(Stored dataset items)
· · · · ·
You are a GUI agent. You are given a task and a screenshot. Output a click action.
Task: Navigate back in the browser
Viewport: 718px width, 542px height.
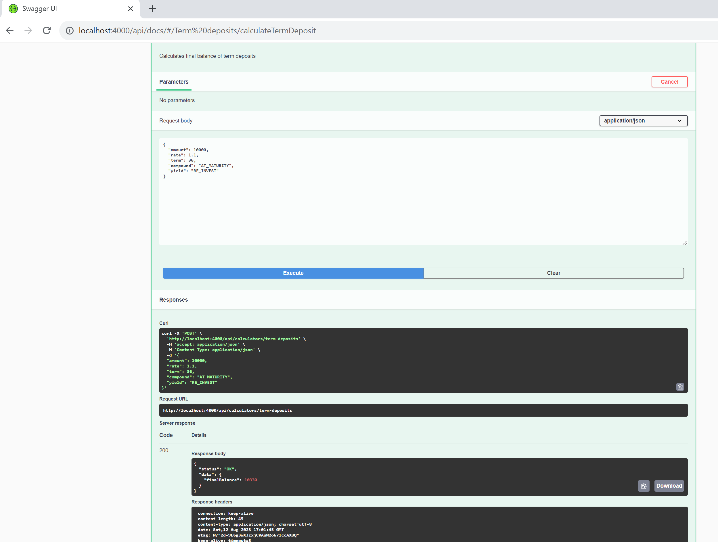[x=10, y=30]
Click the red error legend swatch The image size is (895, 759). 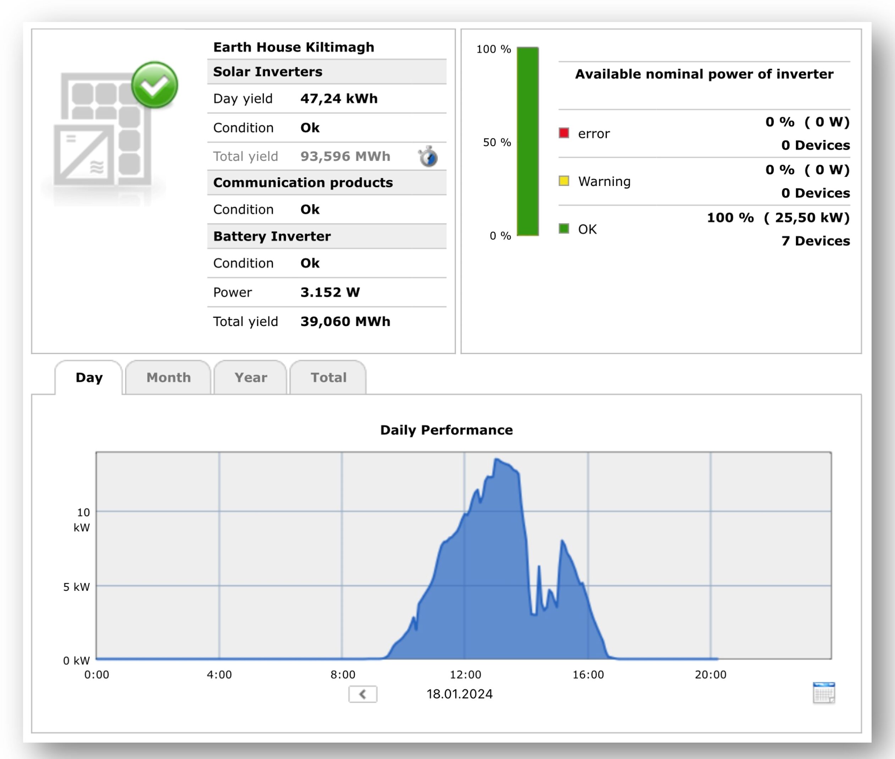[x=564, y=133]
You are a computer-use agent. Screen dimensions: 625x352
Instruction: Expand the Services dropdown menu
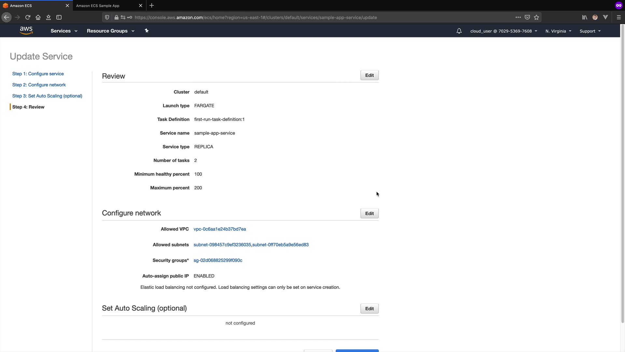[64, 31]
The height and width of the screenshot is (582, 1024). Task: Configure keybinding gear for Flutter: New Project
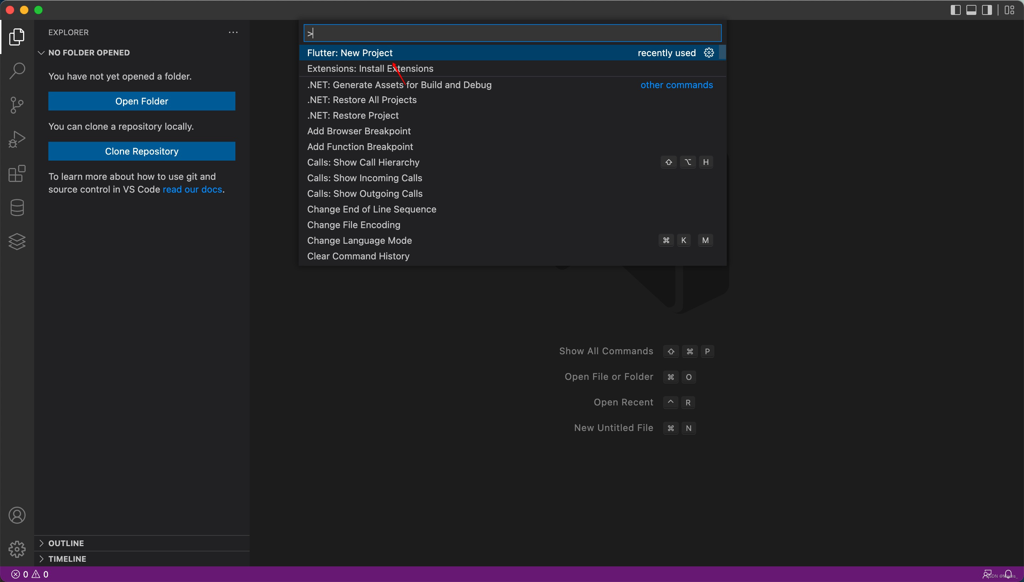tap(709, 53)
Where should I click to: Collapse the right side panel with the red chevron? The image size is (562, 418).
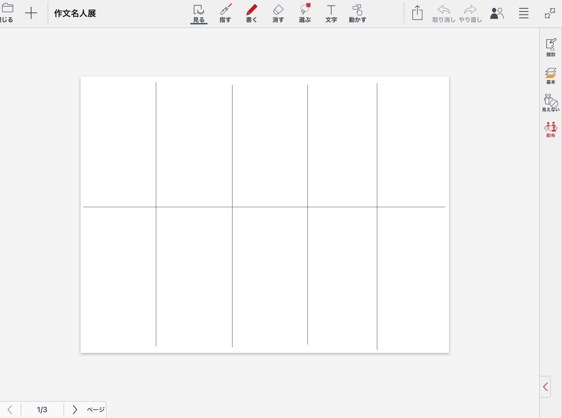(545, 387)
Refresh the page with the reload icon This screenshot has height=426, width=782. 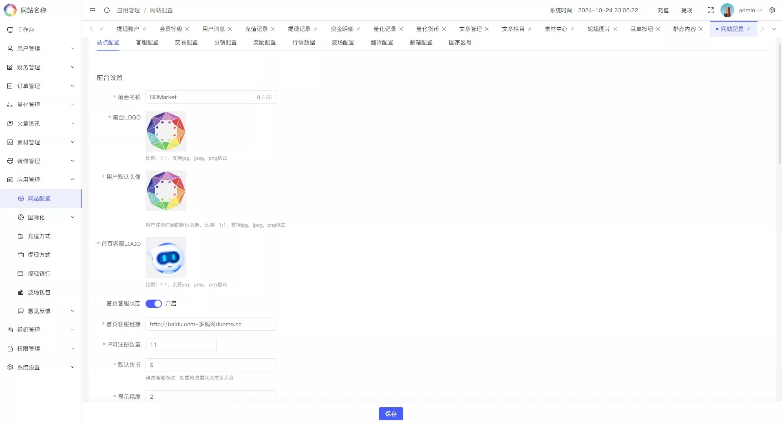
· · · · ·
# EXERCISE DIRECTIONS
Only the lines from the line with "The height and" to the end of the records should be repeated, exactly and without pictures.

# WRITTEN REPLY
The height and width of the screenshot is (582, 1024). Task: Configure keybinding gear for Flutter: New Project
tap(709, 53)
Where should I click to: Collapse the right side panel with the red chevron? The image size is (562, 418).
(545, 387)
Refresh the page with the reload icon This screenshot has height=426, width=782. 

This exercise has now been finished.